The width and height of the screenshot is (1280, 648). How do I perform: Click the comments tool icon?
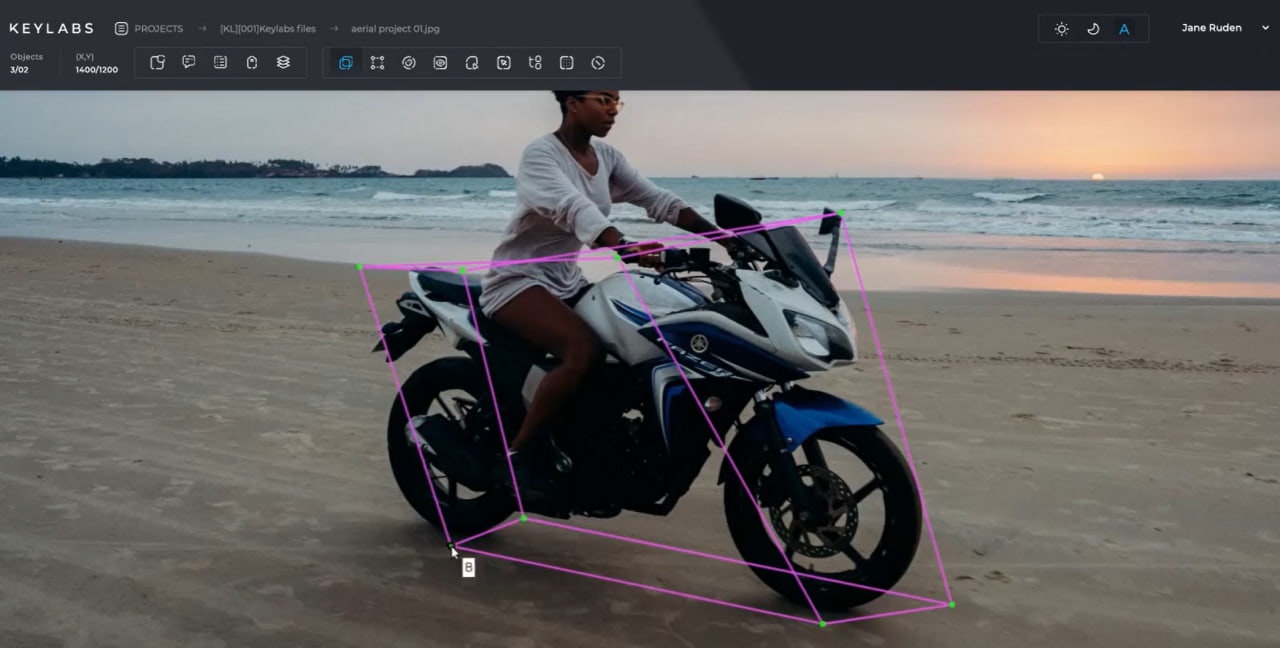click(189, 62)
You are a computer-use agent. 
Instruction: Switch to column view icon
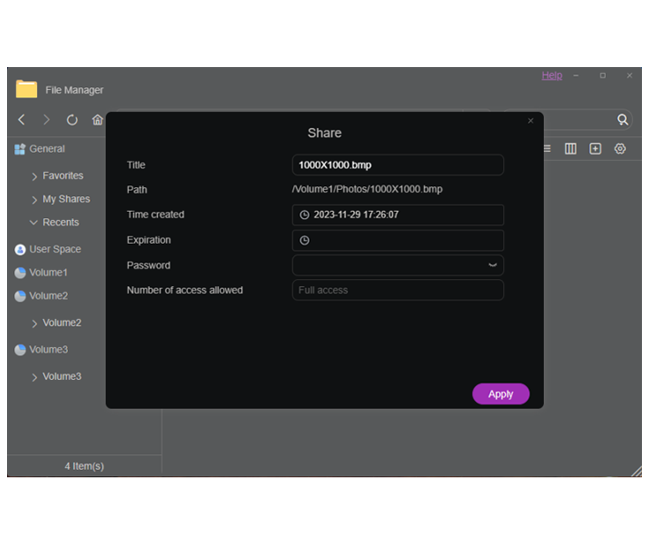(x=570, y=149)
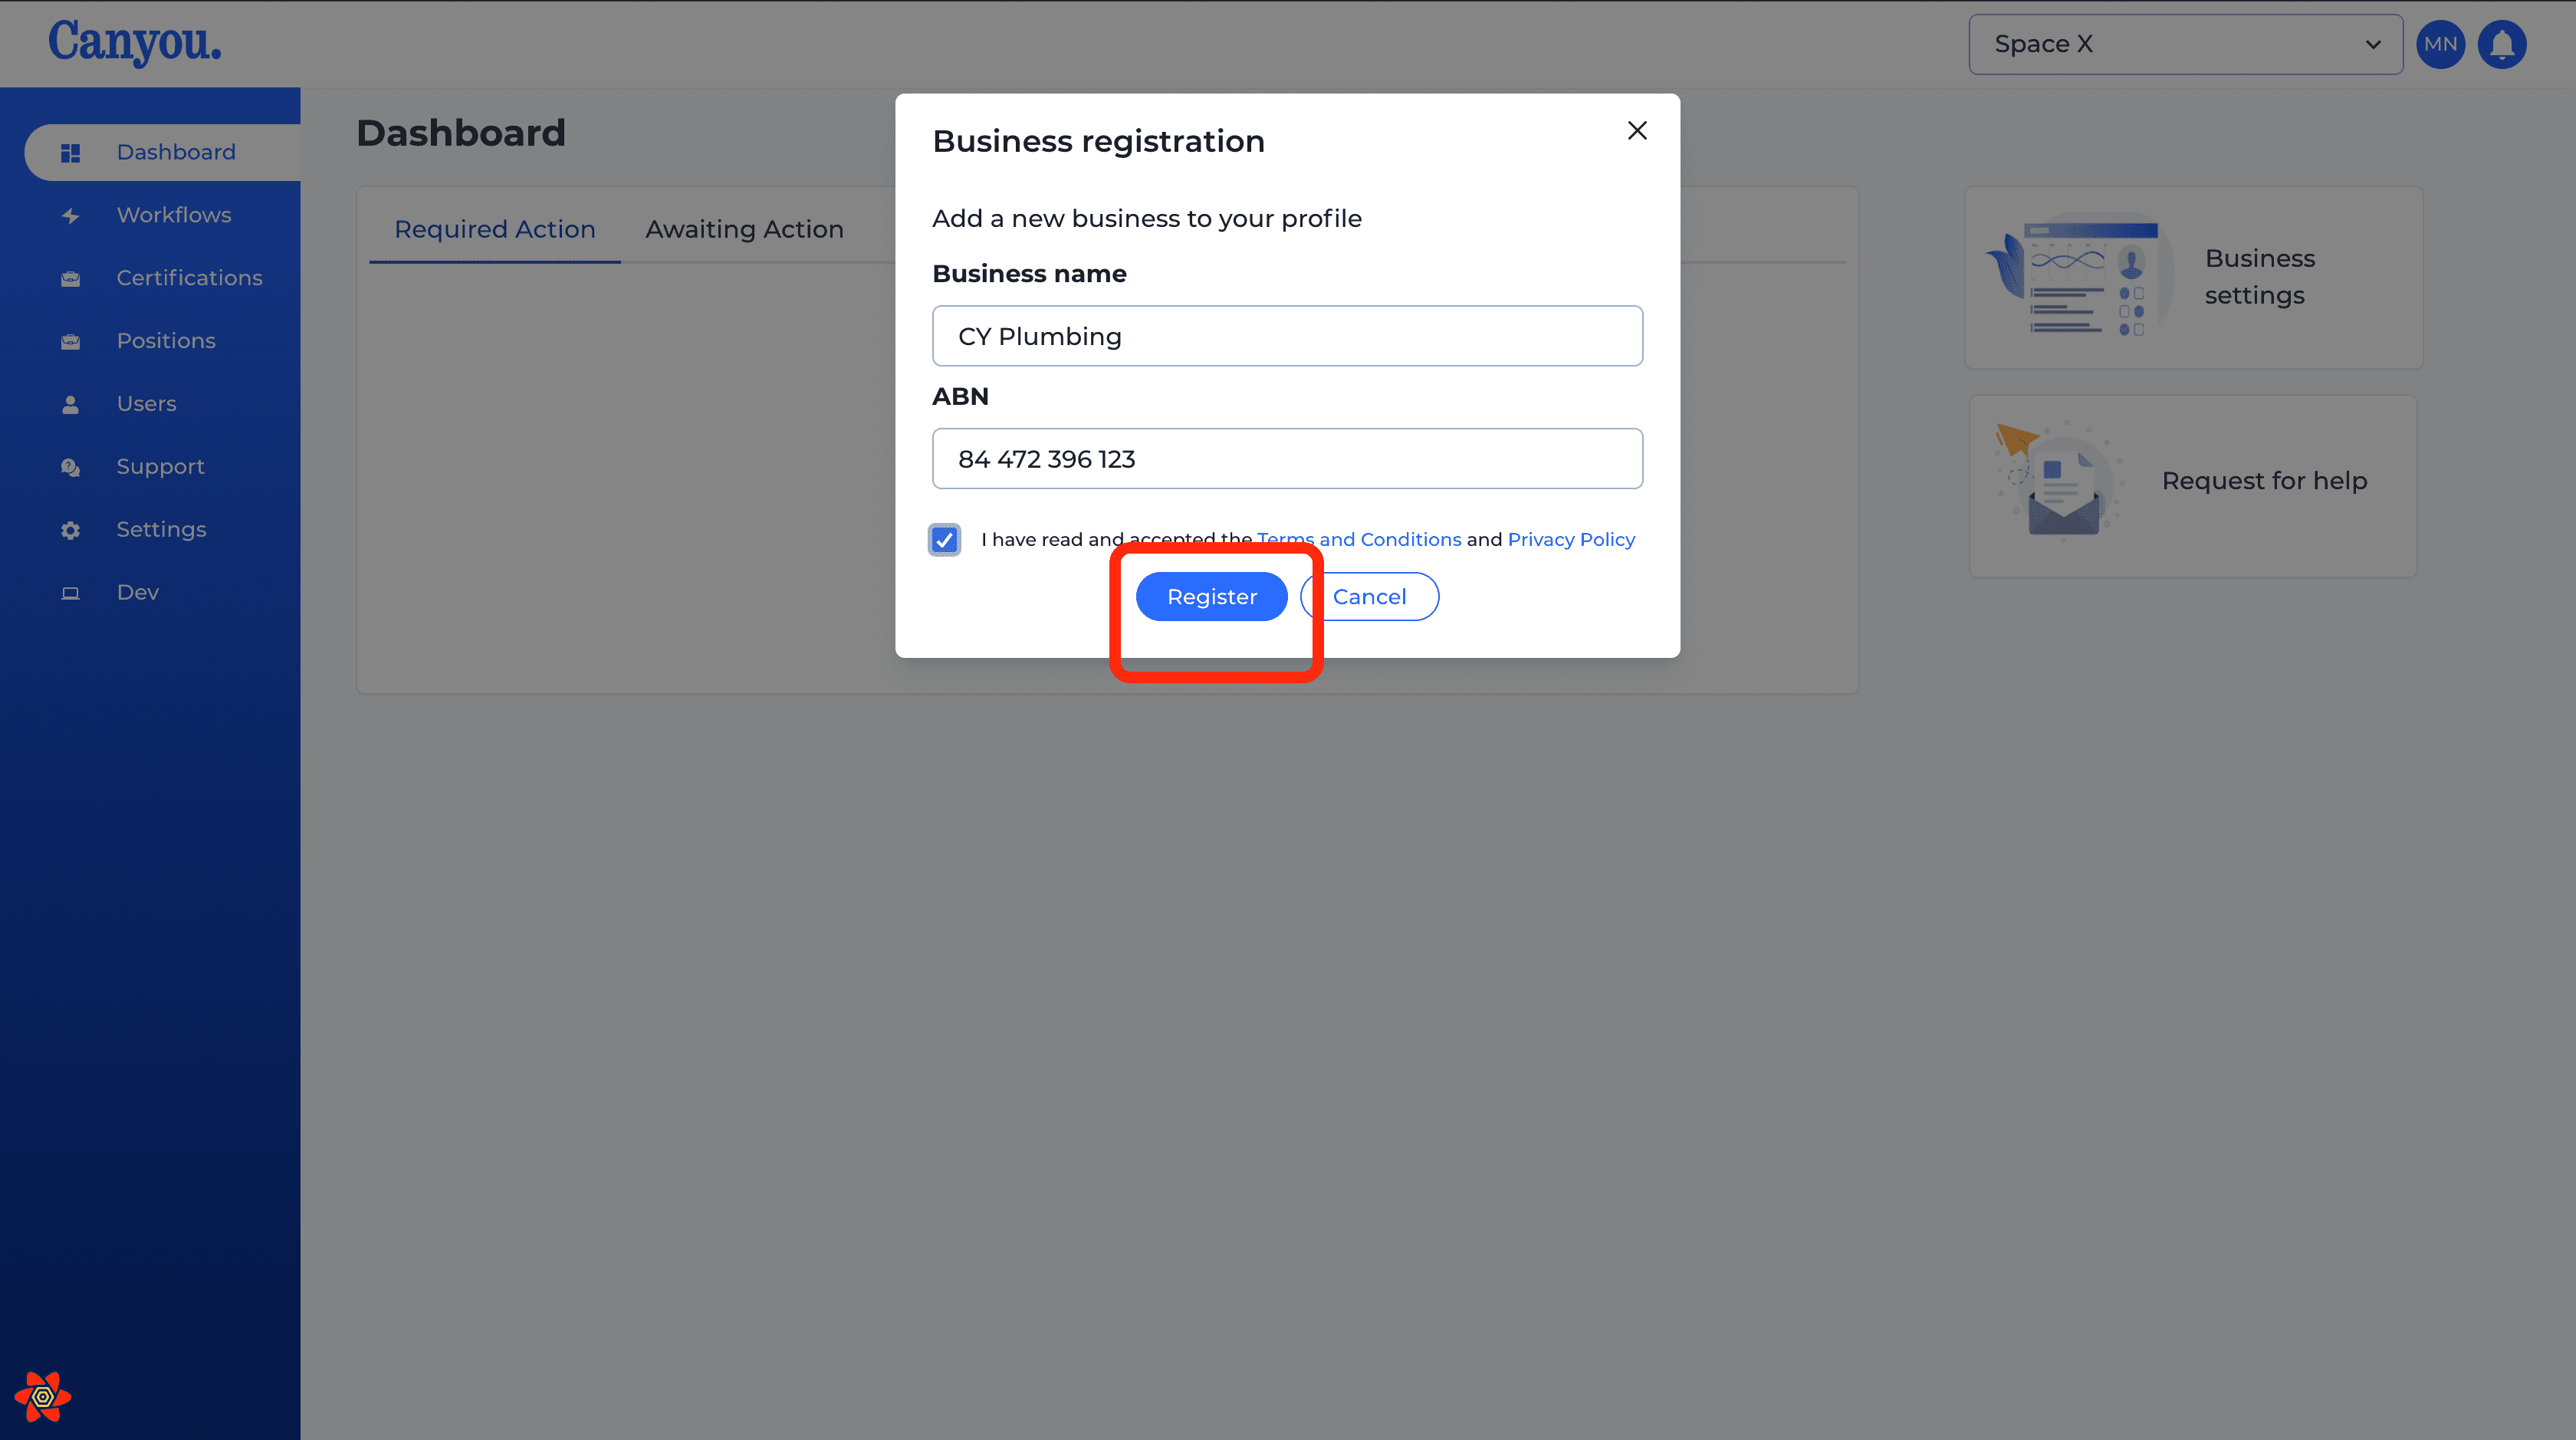Close the Business registration dialog
The width and height of the screenshot is (2576, 1440).
(1637, 131)
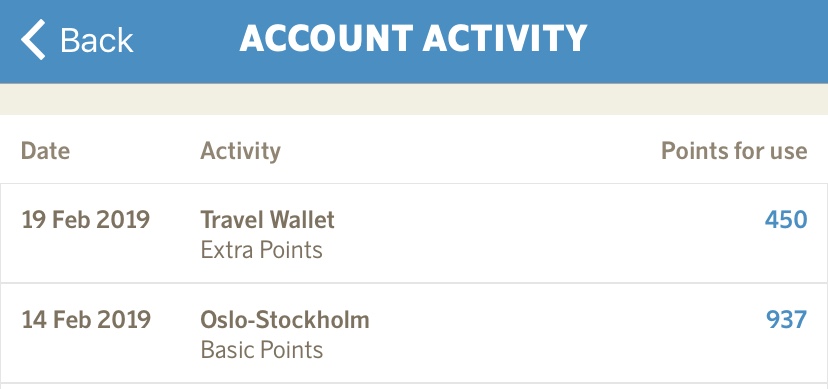The height and width of the screenshot is (389, 828).
Task: Click the Activity column header
Action: (x=240, y=152)
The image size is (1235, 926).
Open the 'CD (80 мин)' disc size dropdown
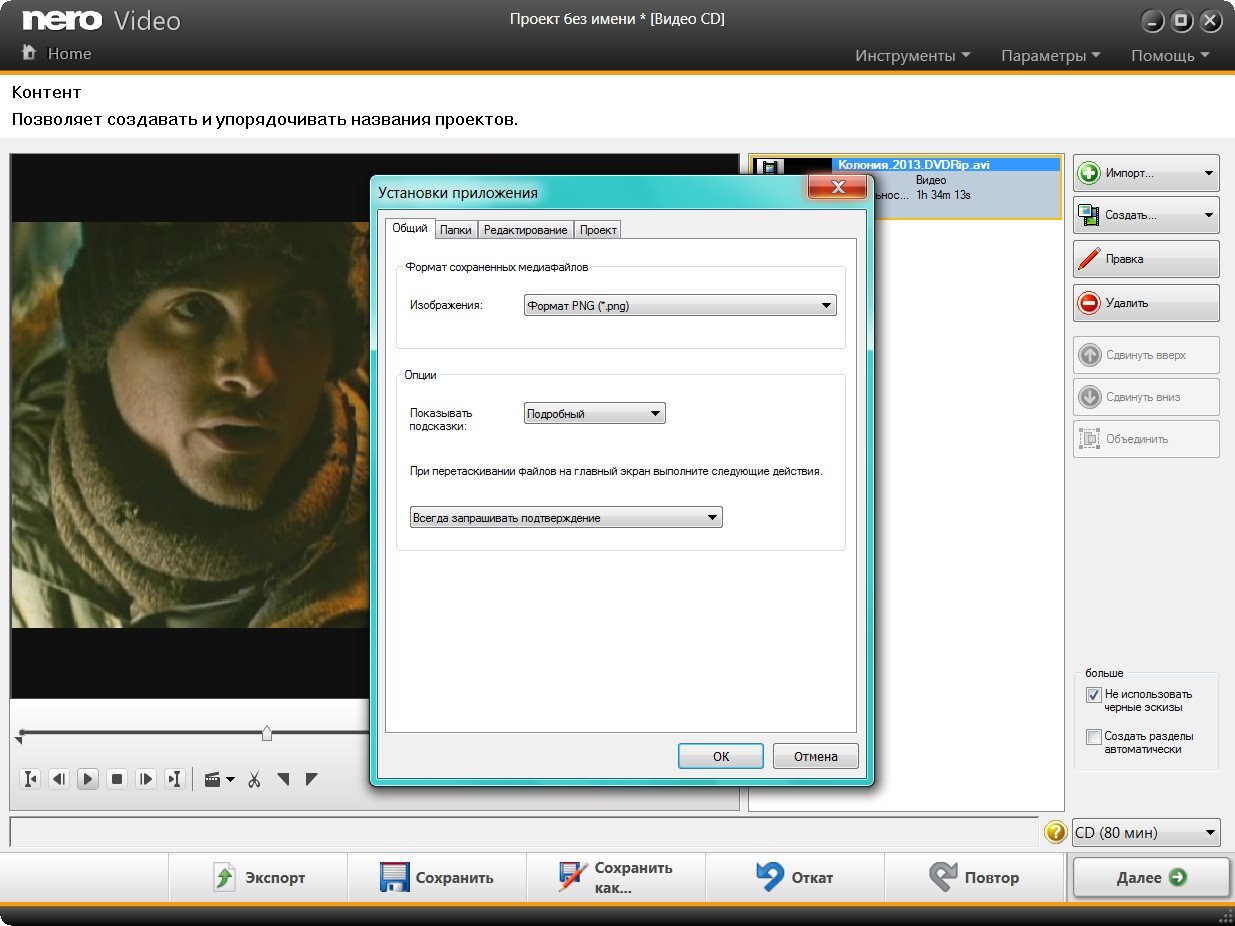1146,832
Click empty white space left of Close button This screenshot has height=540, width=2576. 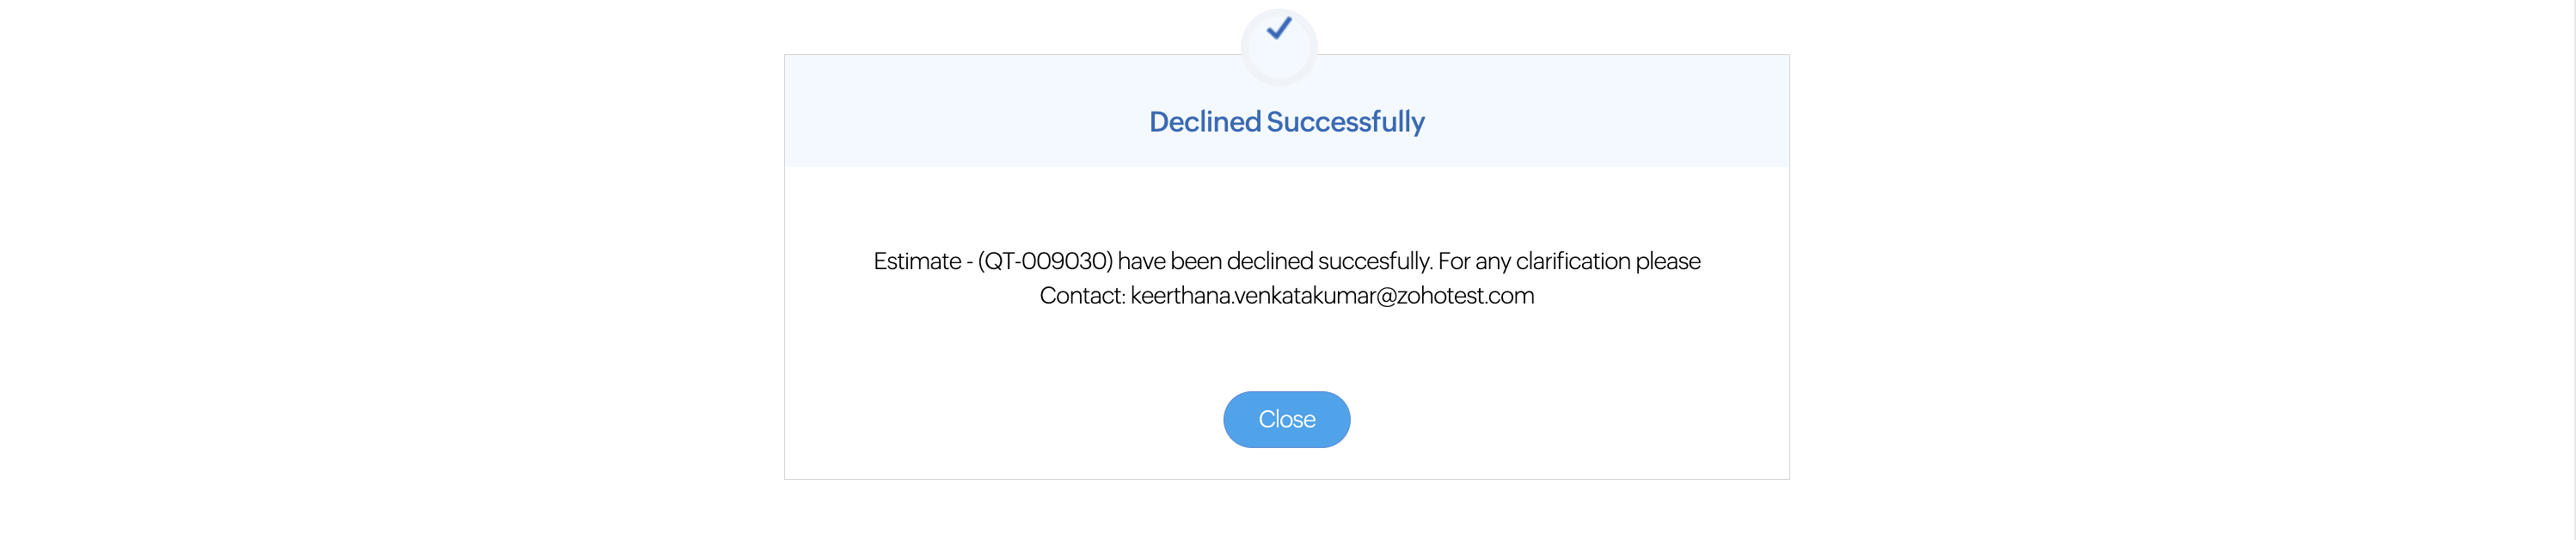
####################
Output the records exactly. Drop the images.

(Exercise result):
The width and height of the screenshot is (1280, 648). How do I perform: Click the comments tool icon?
click(189, 62)
You are a computer-use agent. 
Instruction: Switch to column view icon
(x=570, y=149)
Close the Business registration dialog
The width and height of the screenshot is (2576, 1440).
(1637, 131)
The height and width of the screenshot is (389, 828).
Task: Click the Activity column header
Action: (x=240, y=152)
The image size is (1235, 926).
Open the 'CD (80 мин)' disc size dropdown
1146,832
Click empty white space left of Close button This screenshot has height=540, width=2576. 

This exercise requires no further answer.